| Required work |
Set down, please, exactly the lines below that run from the line with "This screenshot has width=803, height=676." to the line with "Image resolution: width=800", both lines included.

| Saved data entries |
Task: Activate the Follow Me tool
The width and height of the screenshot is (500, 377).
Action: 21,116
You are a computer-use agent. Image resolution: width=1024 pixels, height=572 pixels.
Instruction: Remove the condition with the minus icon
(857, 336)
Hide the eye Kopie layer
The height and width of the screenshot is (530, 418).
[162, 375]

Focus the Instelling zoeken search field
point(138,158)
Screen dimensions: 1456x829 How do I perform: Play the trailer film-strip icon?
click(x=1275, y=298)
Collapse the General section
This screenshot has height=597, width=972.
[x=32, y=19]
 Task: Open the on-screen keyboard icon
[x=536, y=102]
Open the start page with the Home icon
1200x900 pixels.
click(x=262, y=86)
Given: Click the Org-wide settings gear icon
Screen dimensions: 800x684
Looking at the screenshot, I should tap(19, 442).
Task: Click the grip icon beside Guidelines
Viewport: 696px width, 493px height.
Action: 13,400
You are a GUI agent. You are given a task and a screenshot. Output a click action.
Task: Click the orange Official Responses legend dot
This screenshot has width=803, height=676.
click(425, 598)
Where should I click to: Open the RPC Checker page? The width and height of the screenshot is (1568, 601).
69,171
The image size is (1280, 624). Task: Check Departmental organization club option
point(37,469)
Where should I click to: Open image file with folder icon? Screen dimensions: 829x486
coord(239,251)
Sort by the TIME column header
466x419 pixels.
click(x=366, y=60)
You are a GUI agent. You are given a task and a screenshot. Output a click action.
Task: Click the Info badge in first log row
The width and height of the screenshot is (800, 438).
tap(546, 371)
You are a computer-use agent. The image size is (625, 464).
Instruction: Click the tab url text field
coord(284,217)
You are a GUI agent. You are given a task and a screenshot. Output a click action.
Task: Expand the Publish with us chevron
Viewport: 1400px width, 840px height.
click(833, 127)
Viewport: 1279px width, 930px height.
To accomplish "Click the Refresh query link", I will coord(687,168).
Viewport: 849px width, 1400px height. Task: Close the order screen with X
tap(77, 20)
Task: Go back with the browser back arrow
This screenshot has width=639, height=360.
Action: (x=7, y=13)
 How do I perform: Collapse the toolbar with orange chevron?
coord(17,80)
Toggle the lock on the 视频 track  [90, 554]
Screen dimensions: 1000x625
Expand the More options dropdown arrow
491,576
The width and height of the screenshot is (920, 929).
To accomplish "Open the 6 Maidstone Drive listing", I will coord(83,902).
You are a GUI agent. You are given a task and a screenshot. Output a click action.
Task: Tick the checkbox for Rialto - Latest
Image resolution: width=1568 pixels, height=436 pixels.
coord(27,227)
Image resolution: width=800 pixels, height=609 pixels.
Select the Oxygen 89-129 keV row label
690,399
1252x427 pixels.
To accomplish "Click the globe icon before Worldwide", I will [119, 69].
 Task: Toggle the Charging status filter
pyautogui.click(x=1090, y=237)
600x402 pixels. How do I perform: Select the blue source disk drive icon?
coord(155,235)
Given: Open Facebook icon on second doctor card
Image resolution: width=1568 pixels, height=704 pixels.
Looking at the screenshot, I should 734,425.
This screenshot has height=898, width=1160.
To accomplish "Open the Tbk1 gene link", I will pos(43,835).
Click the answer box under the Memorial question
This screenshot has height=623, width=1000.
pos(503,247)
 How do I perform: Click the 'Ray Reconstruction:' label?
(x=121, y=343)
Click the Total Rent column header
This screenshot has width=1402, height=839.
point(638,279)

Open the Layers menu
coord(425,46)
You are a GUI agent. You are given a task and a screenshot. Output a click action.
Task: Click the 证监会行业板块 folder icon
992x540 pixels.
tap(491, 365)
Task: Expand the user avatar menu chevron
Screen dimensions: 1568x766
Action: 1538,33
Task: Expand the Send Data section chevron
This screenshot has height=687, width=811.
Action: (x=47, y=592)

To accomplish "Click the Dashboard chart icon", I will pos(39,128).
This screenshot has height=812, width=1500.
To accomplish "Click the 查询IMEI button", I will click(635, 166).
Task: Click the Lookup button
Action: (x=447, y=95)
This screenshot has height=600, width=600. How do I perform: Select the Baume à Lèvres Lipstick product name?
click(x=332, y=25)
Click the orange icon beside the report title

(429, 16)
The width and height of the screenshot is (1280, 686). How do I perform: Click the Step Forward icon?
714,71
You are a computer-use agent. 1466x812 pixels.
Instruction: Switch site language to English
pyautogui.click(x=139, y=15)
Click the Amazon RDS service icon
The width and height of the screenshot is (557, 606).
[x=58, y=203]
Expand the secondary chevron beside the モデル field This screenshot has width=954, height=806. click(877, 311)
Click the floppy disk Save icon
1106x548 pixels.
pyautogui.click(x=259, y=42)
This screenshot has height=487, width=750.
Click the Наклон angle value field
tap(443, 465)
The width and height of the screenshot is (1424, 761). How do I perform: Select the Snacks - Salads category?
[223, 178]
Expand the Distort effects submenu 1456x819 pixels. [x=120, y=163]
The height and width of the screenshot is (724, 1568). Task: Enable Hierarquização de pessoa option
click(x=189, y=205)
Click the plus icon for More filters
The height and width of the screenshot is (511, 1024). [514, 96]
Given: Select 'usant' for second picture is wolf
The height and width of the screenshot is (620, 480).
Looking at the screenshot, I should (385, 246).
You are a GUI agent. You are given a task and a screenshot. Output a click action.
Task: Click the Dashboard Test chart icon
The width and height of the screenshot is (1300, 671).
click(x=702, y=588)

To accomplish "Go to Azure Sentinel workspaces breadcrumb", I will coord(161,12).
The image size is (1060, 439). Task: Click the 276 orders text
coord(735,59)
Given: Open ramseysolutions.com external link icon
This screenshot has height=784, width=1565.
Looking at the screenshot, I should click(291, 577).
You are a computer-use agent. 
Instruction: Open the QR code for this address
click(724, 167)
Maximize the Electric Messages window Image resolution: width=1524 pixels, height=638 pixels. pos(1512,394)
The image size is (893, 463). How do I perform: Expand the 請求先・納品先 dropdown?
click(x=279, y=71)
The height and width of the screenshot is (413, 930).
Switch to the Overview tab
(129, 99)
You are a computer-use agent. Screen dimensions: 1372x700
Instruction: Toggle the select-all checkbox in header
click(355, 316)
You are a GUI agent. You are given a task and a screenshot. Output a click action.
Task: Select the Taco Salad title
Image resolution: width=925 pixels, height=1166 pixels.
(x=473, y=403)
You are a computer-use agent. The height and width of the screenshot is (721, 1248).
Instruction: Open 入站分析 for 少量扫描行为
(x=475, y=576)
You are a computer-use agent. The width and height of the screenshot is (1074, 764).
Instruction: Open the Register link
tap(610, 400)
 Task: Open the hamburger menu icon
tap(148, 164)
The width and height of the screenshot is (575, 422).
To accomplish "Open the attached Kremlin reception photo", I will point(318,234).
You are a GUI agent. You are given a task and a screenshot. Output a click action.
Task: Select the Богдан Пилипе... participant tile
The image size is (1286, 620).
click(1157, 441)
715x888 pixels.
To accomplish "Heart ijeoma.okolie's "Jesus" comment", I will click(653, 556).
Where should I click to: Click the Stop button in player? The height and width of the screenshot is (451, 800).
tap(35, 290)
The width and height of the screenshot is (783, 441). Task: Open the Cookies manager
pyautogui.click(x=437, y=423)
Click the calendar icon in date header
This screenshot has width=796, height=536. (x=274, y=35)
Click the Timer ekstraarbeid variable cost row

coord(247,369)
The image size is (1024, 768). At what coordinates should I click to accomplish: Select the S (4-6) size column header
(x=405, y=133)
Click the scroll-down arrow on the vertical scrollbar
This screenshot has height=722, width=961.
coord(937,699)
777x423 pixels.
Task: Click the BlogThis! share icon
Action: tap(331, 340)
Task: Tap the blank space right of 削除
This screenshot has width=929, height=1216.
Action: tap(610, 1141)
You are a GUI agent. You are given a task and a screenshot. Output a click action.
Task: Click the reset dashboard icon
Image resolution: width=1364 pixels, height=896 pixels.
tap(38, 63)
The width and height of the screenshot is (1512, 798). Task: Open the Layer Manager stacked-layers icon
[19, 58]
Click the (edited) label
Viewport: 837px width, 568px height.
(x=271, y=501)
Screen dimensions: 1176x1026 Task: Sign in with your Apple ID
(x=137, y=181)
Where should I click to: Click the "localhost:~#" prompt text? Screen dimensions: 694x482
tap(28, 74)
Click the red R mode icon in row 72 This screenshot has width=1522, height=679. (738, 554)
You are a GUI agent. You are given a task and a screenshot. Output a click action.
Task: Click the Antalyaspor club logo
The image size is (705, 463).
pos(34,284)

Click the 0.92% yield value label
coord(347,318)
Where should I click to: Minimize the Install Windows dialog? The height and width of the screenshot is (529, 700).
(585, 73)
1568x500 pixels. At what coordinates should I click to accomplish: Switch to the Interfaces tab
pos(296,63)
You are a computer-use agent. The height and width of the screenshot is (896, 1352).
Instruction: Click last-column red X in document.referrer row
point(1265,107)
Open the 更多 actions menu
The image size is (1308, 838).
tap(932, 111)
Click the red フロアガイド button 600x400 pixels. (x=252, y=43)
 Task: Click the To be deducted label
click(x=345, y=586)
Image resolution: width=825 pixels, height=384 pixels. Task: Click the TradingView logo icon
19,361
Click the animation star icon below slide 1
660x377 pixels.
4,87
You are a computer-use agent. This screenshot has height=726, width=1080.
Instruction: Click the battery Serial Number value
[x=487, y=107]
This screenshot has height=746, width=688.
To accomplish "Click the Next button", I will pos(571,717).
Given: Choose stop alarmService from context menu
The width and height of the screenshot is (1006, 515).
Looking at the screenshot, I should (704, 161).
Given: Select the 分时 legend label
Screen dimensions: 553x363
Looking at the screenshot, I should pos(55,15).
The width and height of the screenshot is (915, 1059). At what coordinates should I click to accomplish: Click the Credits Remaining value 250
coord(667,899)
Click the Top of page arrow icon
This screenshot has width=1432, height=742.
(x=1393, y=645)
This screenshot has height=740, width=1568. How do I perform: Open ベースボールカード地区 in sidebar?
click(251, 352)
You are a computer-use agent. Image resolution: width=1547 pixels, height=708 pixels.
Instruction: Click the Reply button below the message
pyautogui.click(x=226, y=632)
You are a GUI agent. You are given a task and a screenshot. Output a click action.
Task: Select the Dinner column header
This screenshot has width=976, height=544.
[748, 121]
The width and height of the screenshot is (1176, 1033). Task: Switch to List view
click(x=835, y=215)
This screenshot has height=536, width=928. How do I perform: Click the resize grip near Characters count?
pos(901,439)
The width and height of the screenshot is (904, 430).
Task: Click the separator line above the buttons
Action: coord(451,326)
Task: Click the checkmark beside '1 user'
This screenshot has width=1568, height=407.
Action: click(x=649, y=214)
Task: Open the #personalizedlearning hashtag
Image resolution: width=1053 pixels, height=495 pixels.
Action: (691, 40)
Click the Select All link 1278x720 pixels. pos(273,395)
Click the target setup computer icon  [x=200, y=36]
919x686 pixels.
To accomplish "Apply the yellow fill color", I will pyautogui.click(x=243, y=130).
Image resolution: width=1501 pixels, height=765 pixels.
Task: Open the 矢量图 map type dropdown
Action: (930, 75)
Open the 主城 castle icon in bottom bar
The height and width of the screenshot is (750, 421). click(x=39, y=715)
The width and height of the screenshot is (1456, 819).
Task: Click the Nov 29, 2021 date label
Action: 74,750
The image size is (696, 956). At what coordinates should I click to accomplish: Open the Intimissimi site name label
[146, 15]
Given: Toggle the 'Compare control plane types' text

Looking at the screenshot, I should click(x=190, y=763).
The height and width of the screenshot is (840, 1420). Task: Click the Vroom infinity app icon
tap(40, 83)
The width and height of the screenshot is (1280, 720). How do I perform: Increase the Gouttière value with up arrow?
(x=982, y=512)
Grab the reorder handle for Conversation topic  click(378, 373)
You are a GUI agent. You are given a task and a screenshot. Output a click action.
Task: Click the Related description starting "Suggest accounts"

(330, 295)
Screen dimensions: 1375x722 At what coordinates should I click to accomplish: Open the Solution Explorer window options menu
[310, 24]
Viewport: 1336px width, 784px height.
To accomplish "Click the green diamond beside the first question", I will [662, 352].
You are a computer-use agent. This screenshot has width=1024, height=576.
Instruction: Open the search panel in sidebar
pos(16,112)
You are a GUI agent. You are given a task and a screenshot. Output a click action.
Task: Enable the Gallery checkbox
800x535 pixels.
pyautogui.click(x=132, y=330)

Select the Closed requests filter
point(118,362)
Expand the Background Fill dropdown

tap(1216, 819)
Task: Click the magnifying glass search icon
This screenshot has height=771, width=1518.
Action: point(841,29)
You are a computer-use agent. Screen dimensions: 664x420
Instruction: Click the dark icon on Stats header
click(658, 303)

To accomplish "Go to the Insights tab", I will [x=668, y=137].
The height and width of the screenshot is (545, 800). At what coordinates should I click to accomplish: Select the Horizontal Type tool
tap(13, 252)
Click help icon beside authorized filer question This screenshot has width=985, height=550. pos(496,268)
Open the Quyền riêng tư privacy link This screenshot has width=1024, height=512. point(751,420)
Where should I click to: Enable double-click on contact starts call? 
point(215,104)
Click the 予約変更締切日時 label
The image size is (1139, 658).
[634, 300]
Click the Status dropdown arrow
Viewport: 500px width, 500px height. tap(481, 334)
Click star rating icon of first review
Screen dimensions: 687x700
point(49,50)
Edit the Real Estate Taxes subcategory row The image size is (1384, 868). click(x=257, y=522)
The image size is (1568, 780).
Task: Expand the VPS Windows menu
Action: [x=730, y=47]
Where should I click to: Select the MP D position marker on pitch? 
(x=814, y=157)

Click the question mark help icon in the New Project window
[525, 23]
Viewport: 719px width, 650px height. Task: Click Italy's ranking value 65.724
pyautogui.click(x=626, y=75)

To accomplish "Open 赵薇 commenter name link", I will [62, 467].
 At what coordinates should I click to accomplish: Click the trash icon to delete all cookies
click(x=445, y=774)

| Solution to this exercise |
This screenshot has width=803, height=676.
click(425, 598)
Where should I click to: Open the RPC Checker page? The width and height of the screenshot is (1568, 601).
69,171
The image size is (1280, 624). Task: Check Departmental organization club option
point(37,469)
Where should I click to: Open image file with folder icon? Screen dimensions: 829x486
coord(239,251)
Sort by the TIME column header
466x419 pixels.
click(x=366, y=60)
You are a GUI agent. You are given a task and a screenshot. Output a click action.
Task: Click the Info badge in first log row
The width and height of the screenshot is (800, 438).
tap(546, 371)
You are a computer-use agent. The image size is (625, 464).
Instruction: Click the tab url text field
coord(284,217)
You are a GUI agent. You are given a task and a screenshot. Output a click action.
Task: Expand the Publish with us chevron
Viewport: 1400px width, 840px height.
click(833, 127)
Viewport: 1279px width, 930px height.
To accomplish "Click the Refresh query link", I will coord(687,168).
Viewport: 849px width, 1400px height. Task: Close the order screen with X
tap(77, 20)
Task: Go back with the browser back arrow
This screenshot has width=639, height=360.
Action: (x=7, y=13)
 How do I perform: Collapse the toolbar with orange chevron?
coord(17,80)
Toggle the lock on the 视频 track  [90, 554]
Screen dimensions: 1000x625
Expand the More options dropdown arrow
491,576
The width and height of the screenshot is (920, 929).
To accomplish "Open the 6 Maidstone Drive listing", I will coord(83,902).
You are a GUI agent. You are given a task and a screenshot. Output a click action.
Task: Tick the checkbox for Rialto - Latest
Image resolution: width=1568 pixels, height=436 pixels.
coord(27,227)
Image resolution: width=800 pixels, height=609 pixels.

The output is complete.